The diagnosis was delayed for three years and the patient underwent repeated endoscopic studies without diagnosis. The key to the diagnosis was the intermittent nature of symptoms preceding the episode of bleeding and the finding of blood coming out of the ampulla of Vater during endoscopy. CT scan, angiography, and ultrasound have all been successful in the identification of pseudoaneurysms and are acceptable diagnostic modalities. Both surgery and endovascular embolization have traditionally been proposed for treatment. No evidence-based guidelines exist regarding the optimal treatment modality as limited data is available. Interventional radiology is the gold standard for early diagnosis and possible treatment of hemosuccus pancreaticus. When interventional radiologic therapy is not available or cannot be successful, surgery should be considered without delay.^5,6 The surgical procedure of choice in case of splenic artery pseudoaneurysm is distal pancreatectomy with splenectomy. Proximal and distal ligation of the aneurysmal vessel, with oversewing of the ductal communication is the procedure of choice in case of true aneurysm but can also be used  in cases of  pseudoaneurysm with chronic pancreatitis as a temporizing measure along with drainage of  pseudocyst, especially when other surgical approach is not feasible.⁴ If conservative transarterial approach was selected in a patient with chronic pancreatitis the remaining diseased pancreas adjacent to previously injured artery may be the source of re-occurrence of arterial injury and bleeding.^4–6

 

References

 

1         Sandblom P. Gastrointestinal hemorrhage through the pancreatic duct. Ann Surg. 1970; 171: 61 – 66.
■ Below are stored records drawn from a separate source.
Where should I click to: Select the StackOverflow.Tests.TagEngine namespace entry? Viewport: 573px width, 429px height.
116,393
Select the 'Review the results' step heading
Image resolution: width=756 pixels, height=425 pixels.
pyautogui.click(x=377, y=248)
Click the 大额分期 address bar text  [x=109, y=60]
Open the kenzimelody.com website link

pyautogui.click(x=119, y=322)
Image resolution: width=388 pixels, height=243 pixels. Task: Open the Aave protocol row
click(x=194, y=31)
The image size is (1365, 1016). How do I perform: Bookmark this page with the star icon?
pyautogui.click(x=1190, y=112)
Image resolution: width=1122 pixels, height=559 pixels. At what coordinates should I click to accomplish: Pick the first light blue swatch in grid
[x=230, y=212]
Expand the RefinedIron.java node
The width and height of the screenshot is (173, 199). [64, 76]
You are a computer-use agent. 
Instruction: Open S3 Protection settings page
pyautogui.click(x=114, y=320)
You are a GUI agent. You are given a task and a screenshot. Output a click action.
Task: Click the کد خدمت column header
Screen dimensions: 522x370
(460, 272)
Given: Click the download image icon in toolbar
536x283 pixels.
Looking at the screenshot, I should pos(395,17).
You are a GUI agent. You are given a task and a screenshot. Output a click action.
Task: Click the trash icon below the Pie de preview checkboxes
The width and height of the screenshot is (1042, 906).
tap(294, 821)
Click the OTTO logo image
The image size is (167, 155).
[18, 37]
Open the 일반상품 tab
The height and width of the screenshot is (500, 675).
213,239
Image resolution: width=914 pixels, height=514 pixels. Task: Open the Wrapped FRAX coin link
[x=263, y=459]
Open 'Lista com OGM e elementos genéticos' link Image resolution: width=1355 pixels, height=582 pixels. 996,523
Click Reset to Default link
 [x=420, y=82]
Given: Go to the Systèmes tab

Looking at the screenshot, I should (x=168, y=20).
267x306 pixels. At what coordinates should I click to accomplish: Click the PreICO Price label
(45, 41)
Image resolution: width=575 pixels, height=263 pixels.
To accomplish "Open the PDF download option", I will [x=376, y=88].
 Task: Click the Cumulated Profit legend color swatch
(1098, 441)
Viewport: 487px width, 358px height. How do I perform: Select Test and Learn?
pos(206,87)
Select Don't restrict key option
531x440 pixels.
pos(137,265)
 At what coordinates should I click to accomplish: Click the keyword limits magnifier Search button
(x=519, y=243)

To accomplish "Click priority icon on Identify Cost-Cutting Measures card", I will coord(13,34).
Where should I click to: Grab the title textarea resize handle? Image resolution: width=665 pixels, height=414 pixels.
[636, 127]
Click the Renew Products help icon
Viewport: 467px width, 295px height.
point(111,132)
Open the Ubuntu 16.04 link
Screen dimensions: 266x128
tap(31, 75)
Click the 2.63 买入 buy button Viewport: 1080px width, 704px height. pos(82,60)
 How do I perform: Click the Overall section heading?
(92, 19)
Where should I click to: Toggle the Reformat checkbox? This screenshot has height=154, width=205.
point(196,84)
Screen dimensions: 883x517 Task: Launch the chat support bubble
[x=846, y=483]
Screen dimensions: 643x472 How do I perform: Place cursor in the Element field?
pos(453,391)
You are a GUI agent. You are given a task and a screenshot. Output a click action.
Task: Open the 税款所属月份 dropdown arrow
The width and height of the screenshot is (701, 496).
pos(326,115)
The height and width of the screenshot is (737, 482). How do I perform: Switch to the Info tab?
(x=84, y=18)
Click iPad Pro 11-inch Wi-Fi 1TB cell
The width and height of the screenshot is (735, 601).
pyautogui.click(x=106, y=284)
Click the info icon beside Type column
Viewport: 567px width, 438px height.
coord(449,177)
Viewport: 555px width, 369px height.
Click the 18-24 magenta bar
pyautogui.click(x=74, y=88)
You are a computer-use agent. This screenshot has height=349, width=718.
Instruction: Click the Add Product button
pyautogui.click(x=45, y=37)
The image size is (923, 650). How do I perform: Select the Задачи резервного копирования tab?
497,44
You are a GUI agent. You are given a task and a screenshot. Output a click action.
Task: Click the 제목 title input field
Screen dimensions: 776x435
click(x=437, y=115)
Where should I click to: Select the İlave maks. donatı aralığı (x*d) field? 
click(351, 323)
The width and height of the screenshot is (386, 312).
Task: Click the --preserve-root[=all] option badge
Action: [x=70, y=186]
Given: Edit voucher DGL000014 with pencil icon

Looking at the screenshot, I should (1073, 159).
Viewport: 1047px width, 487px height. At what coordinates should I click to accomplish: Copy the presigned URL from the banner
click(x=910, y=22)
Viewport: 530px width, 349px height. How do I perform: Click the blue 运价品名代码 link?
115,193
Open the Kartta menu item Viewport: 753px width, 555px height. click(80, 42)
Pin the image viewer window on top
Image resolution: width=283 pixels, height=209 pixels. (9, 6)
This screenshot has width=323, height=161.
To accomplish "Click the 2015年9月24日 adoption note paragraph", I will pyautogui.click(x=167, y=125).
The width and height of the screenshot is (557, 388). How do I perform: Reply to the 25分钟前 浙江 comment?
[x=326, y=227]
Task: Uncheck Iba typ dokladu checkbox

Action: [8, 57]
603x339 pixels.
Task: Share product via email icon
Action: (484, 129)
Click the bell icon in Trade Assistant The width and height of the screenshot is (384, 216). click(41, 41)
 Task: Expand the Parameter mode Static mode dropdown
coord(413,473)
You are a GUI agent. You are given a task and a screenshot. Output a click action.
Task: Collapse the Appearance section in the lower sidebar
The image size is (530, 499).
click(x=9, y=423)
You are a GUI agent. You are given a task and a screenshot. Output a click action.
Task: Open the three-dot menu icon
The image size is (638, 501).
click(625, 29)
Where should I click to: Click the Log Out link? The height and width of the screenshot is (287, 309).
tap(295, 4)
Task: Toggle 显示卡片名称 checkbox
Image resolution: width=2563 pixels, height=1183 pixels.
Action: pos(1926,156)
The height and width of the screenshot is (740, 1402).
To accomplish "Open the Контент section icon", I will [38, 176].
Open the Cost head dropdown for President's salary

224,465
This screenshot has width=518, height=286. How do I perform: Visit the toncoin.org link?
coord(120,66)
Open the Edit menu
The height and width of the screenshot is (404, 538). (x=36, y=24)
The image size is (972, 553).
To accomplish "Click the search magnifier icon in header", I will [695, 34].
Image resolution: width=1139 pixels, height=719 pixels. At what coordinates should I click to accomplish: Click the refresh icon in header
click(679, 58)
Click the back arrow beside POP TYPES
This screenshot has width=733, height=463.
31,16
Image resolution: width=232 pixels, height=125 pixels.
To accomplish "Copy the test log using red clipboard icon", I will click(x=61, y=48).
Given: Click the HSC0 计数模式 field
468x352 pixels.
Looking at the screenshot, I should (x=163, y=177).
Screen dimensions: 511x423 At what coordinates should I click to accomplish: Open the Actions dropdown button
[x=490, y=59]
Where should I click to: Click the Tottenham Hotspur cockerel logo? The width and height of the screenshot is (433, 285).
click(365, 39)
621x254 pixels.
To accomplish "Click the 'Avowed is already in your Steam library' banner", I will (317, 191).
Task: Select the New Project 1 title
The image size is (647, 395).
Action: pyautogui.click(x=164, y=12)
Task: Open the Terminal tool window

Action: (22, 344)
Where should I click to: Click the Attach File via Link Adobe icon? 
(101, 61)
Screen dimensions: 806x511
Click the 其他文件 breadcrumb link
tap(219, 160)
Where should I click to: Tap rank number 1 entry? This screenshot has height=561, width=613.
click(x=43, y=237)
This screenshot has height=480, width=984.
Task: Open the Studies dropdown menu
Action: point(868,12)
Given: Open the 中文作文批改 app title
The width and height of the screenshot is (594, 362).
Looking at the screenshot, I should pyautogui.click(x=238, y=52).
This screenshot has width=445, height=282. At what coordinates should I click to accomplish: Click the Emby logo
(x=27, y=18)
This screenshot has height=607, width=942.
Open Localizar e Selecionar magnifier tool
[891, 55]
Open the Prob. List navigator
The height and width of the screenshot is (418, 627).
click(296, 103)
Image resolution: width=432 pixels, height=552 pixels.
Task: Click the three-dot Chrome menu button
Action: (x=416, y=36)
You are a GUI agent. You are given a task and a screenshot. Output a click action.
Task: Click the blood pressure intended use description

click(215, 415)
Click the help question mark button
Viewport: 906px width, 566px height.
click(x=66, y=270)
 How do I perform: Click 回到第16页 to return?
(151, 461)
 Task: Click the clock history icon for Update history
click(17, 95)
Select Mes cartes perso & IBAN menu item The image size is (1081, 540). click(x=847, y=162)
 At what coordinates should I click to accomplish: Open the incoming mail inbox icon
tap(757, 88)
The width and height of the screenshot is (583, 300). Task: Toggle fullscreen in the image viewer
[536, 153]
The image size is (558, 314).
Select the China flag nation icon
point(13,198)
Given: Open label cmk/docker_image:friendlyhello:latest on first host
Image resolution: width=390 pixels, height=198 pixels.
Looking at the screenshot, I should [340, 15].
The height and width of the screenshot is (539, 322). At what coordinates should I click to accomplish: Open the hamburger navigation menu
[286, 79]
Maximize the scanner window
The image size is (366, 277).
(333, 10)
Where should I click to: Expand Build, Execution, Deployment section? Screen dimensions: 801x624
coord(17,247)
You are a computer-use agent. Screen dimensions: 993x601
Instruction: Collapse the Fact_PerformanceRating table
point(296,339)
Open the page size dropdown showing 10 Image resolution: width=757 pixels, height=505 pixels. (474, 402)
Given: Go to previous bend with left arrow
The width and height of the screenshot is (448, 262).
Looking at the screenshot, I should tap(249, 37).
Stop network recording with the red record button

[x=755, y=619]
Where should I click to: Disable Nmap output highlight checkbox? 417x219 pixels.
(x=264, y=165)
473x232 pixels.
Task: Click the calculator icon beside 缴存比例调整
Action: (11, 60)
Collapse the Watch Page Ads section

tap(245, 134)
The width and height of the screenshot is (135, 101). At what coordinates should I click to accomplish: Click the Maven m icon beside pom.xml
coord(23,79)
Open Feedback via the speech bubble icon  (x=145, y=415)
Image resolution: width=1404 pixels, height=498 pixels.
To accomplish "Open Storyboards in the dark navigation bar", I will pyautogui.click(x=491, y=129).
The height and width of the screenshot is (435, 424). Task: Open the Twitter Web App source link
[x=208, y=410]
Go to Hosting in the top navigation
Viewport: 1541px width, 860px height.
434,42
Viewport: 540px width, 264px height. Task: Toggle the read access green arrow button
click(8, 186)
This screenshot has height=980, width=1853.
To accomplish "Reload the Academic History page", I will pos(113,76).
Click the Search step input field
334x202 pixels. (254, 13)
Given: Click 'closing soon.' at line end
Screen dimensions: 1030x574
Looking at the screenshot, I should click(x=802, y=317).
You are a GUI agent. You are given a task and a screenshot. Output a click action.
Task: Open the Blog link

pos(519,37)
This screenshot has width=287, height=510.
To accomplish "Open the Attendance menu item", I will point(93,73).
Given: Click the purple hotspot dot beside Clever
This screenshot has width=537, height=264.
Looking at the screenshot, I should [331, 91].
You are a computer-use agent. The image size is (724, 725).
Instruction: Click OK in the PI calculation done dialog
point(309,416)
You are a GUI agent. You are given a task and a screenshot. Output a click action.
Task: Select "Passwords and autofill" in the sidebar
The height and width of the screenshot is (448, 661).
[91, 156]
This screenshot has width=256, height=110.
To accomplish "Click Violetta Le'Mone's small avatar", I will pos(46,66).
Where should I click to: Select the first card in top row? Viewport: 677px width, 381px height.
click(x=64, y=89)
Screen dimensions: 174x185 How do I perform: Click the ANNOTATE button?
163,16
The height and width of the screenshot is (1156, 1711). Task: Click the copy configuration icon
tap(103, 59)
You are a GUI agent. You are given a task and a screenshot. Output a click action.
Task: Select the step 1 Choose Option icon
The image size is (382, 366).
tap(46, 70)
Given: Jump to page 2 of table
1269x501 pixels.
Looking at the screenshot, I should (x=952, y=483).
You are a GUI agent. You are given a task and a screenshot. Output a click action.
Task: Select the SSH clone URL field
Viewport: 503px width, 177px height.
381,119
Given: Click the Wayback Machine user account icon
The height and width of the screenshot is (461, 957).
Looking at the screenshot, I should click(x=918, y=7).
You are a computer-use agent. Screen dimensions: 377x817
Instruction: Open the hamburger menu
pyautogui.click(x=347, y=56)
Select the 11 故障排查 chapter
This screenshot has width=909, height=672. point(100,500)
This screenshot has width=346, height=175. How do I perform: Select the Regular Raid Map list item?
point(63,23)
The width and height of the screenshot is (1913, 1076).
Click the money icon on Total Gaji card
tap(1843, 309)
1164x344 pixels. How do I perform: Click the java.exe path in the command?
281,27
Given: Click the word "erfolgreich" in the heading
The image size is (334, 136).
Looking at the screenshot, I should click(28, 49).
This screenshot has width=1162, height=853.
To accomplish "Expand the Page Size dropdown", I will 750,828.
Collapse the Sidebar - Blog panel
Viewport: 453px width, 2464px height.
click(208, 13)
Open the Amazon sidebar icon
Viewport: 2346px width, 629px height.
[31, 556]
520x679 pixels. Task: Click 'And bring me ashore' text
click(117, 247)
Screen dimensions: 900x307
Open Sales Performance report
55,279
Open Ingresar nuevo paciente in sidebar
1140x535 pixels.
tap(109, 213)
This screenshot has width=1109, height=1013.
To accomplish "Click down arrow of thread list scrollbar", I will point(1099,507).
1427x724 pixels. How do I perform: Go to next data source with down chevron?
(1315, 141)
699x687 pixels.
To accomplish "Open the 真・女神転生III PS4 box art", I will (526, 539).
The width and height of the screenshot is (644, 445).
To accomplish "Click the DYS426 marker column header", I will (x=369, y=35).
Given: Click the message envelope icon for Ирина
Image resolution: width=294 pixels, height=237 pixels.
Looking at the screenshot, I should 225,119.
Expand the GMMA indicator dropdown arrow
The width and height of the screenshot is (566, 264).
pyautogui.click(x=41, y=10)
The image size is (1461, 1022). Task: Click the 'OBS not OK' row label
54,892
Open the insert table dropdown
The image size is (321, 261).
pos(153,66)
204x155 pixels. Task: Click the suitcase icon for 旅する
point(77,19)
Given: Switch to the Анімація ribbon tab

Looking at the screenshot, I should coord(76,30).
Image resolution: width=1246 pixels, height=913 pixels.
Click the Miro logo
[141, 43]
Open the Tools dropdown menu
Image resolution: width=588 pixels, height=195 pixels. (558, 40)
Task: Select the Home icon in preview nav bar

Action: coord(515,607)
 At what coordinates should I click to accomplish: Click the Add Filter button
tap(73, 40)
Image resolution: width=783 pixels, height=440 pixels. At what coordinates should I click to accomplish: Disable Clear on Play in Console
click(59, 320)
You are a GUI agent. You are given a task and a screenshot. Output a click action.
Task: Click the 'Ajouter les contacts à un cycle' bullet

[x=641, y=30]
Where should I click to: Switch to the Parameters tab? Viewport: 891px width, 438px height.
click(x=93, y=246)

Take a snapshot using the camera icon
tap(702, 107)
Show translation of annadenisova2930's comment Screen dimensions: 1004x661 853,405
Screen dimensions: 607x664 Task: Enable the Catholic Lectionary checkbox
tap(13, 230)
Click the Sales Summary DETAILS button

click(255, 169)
2         Lower WE, Farrell JI. Aneurysm of the splenic artery: report of a case and review of the literature. Arch Surg. 1931; 23: 182 – 190.

3         Longmire WP, Rose AS III. Hemoductal pancreatitis. Surg Gynecol Obstet. 1973; 136: 246 – 250.

4         Risti B, Marincek B, Jost R, Decurtins M, Ammann R. Hemosuccus pancreaticus as a source of obscure upper gastrointestinal bleeding: three cases and literature review. Am J Gastroenterol. 1995; 90: 1878 – 1880.

5         Lermite E, Regenet N, Tuech JJ, Pessaux P, Meurette G, Bridoux V, et al. Diagnosis and treatment of hemosuccus pancreaticus: development of endovascular management. Pancreas. 2007; 34: 229 – 232.

6         Bohl JL, Dossett LA, Grau AM. Gastroduodenal artery pseudoaneurysm associated with hemosuccus pancreaticus and obstructive jaundice. J Gastrointest Surg.  2007; 12: 1752 – 1754.

7         Toyoki Y, Hakamada K, Narumi S, Nara M, Ishido K, Sasaki M. Hemosuccus pancreaticus: problems and pitfalls in diagnosis and treatment. World J Gastroenterol. 2008; 14: 2776 – 2779.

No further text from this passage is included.